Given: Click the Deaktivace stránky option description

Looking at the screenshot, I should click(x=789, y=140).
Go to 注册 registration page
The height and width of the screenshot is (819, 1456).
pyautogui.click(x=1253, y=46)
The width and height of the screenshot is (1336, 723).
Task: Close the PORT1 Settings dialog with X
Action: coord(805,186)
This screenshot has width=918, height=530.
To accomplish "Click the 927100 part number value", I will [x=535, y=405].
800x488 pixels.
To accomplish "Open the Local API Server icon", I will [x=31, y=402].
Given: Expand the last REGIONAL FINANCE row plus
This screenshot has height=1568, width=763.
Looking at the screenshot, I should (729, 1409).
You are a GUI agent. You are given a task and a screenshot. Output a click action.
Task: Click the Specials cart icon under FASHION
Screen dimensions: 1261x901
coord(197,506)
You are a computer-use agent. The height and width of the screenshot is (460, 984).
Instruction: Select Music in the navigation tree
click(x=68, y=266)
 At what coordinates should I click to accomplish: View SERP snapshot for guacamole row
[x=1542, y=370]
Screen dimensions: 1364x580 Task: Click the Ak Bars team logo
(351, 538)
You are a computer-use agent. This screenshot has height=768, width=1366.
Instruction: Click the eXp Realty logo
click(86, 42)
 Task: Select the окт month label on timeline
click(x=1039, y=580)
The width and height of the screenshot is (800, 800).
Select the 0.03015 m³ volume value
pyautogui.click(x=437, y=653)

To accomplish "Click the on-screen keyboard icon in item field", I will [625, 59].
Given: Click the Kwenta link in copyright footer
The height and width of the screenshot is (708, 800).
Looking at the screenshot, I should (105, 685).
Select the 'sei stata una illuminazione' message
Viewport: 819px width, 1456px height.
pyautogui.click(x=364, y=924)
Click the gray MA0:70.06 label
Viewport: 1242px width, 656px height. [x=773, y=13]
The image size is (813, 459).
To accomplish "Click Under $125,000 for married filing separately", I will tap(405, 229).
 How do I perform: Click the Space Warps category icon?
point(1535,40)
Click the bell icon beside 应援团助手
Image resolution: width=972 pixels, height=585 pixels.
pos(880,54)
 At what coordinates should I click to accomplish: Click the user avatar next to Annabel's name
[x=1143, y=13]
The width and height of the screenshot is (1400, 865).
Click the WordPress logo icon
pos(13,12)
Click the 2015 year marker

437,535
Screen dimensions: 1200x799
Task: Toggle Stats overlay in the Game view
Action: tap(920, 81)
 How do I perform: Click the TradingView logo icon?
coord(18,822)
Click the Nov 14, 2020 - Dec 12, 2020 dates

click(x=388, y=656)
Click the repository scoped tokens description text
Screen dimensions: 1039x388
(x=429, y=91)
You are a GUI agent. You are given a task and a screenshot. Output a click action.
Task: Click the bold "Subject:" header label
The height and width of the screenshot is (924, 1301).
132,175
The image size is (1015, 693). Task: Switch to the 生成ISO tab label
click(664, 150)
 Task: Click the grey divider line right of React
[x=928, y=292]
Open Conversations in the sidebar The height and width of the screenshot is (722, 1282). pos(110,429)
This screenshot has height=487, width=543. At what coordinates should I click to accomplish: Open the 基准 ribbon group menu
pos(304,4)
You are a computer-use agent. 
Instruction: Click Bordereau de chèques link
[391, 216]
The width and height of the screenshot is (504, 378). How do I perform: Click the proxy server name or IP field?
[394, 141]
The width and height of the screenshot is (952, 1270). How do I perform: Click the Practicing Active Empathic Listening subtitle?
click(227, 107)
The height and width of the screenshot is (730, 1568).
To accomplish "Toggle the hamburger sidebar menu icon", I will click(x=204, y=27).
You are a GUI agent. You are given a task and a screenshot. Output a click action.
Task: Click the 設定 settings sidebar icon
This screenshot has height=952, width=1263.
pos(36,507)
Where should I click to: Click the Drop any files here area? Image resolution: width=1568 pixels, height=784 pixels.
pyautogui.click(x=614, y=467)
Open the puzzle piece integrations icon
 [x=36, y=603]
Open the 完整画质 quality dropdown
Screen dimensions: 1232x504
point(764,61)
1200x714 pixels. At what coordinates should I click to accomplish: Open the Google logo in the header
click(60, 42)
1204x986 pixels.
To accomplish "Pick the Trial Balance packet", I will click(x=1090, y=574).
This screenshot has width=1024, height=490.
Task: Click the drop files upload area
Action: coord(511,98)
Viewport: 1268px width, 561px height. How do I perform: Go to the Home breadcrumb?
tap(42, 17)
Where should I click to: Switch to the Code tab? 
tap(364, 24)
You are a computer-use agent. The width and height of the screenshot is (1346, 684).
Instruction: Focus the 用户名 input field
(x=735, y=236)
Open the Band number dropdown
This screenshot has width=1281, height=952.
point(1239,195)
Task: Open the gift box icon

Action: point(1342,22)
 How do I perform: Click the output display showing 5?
———
-- What is expected --
Wherever the string "computer" appears in the listing above, show the whole line.

-- Result --
You are a computer-use agent. The height and width of the screenshot is (460, 984).
You are a computer-use agent. This screenshot has height=768, width=1366.
You are a computer-use agent. 
You are a computer-use agent. The width and height of the screenshot is (1346, 684).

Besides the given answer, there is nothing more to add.